History

United Kingdom
- Name: Hyperion
- Namesake: Hyperion
- Owner: 1814:J. Davison; 1816:J. Short & Co.; 1823:Allen & Co.;
- Builder: John & Robert Davison, Sunderland
- Launched: 19 July 1814
- Fate: Abandoned at sea in 1824

General characteristics
- Tons burthen: 400, or 4009⁄94 or 402 (bm)
- Propulsion: Sail

= Hyperion (1814 ship) =

Hyperion was launched in 1814 at Sunderland. She sailed to the Baltic, and then India under a license from the British East India Company (EIC) . In 1820 the EIC chartered her for a voyage for them to India. On her return she traded with Canada until her crew had to abandon her in 1824 in the Atlantic.

==Career==
Hyperion enters the Registry of Shipping in 1815 with Dandeson, master, changing to J. Davison, and J. Davison, owner. Her trade was Suderland—London, changing to London—Petersburg.

On 10 September 1815 Lloyd's List reported , Lashley, master, had got on shore at Summers Island. She was got off and arrived in the Downs on 18 October. In its next issue Lloyd's List reported that it was not Hyperion, Lashley, master, from Petersburg to the Downs that had gone on shore but rather Hyperion, Davison, master, from Petersburg, that had gone on shore. Actually, Lloyd's List had already reported that Hyperion had gone on shore on Summers Island on 13 September, but that part of her cargo had been landed and that she was expected to be refloated. Hyperion was got off on 8 October and sent into Fredericksburg to repair.

| Year | Master | Owner | Trade | Source |
|---|---|---|---|---|
| 1816 | J.Davison H. Horne | J.Davison | London—Petersburg London—India | Register of Shipping |
| 1818 | H. Horne J. Galloway | J.Davison J. Short | London—India London—Bengal | Register of Shipping |
| 1819 | J. Galloway | J. Short | London—Bengal | Register of Shipping |
| 1820 | J. Galloway | J. Short | London—Bengal | Register of Shipping |

The EIC then chartered Hyperion for one voyage to India and return.

EIC voyage (1820-1821): Captain Robert Wright Norfor sailed from the Downs on 26 June 1820, bound for Bombay. Hyperion reached the Cape of Good Hope on 29 September and arrived at Bombay on 31 December. Homeward bound, she was at Tellichery on 20 March 1821, Mauritius on 23 May, and Saint Helena on 25 July.
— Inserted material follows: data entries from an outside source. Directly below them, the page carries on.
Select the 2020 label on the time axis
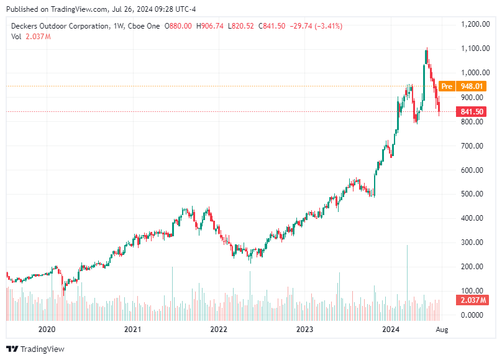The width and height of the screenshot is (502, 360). (x=47, y=329)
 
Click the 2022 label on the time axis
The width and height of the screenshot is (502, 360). (x=218, y=329)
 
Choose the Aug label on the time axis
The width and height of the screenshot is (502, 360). (x=442, y=329)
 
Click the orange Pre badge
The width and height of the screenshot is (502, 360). (x=447, y=86)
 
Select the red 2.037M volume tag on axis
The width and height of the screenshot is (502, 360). (x=472, y=301)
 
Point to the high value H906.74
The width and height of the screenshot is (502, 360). (x=211, y=26)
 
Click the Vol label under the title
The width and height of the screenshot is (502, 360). (x=16, y=37)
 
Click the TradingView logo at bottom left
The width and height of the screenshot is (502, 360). (x=35, y=349)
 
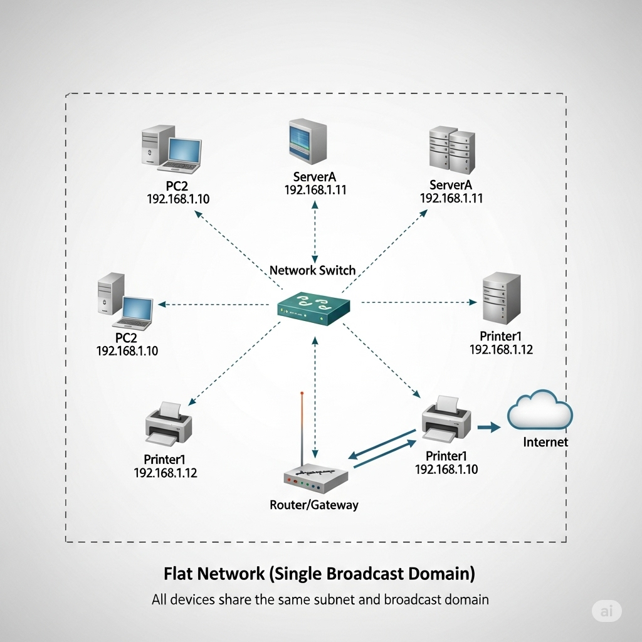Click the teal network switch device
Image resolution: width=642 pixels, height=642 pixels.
pyautogui.click(x=313, y=307)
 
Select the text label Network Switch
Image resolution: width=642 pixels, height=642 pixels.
pyautogui.click(x=312, y=270)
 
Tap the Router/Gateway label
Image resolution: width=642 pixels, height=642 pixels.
pyautogui.click(x=313, y=504)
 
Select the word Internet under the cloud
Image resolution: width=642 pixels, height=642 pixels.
pyautogui.click(x=545, y=442)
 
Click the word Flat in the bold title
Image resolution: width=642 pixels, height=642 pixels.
pyautogui.click(x=178, y=573)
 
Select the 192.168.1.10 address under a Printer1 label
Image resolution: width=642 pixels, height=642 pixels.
pyautogui.click(x=446, y=469)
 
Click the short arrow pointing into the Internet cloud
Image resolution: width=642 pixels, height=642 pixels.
pyautogui.click(x=489, y=428)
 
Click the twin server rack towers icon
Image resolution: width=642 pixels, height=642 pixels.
pyautogui.click(x=451, y=150)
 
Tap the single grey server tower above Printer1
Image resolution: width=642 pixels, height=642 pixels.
pyautogui.click(x=500, y=298)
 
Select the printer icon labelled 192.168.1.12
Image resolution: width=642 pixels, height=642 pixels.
pyautogui.click(x=169, y=421)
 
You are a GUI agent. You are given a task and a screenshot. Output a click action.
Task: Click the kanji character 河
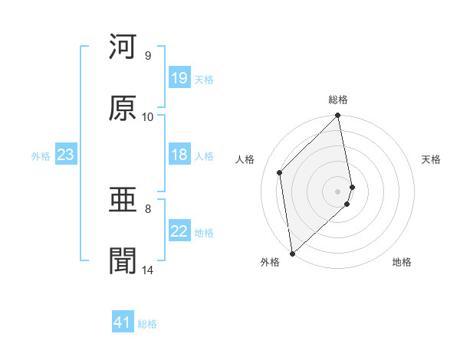(x=123, y=47)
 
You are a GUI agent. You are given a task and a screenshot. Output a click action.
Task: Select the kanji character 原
(x=123, y=108)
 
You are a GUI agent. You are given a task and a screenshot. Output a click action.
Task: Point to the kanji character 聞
(x=123, y=261)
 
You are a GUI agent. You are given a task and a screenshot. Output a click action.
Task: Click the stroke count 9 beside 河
(x=147, y=55)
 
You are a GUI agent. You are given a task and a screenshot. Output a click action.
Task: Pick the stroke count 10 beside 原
(x=147, y=116)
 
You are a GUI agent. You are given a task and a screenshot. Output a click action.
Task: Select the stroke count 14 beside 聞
(x=147, y=270)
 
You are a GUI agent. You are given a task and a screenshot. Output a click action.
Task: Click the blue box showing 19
(x=179, y=78)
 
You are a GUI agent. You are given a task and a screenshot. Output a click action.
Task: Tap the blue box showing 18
(x=179, y=155)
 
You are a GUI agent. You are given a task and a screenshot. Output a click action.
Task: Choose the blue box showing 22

She returned to her moorings on 4 October.

| Year | Master | Owner | Trade | Source |
|---|---|---|---|---|
| 1821 | Norfar | J. Short | London—Bengal | Register of Shipping |
| 1822 | Norfar Burleson | J. Short | London—Bengal London—Quebec | Register of Shipping |
| 1823 | Burleson | J. Short | London—Quebec | Register of Shipping |

This entry continues unchanged in the Register of Shipping into 1828, after which there is no mention of Hyperion. Lloyd's Register has different information.

| Year | Master | Owner | Trade | Source |
|---|---|---|---|---|
| 1823 | R. Burlison Stevens | J. Short | London—Quebec | Lloyd's Register |
| 1824 | C. Stevens | Allen & Co. | Liverpool—New Brunswick | Lloyd's Register |
| 1825 | C. Stevens | Allen & Co. | Liverpool—New Brunswick | Lloyd's Register |

==Fate==
Lloyd's List reported on 15 June 1824 that her crew had abandoned Hyperion, of "Shields", in the Atlantic Ocean. rescued the crew. (Note: Sunderland is slightly inland on the Tyne River, and North and South Shields are closer to the mouth. Also, Hyperion is a rare name and the registers show no vessel by that name from Shields, or anywhere else on or near the Tyne.)

Hyperion is no longer listed after 1825 in Lloyd's Register, or after 1828 in the Register of Shipping.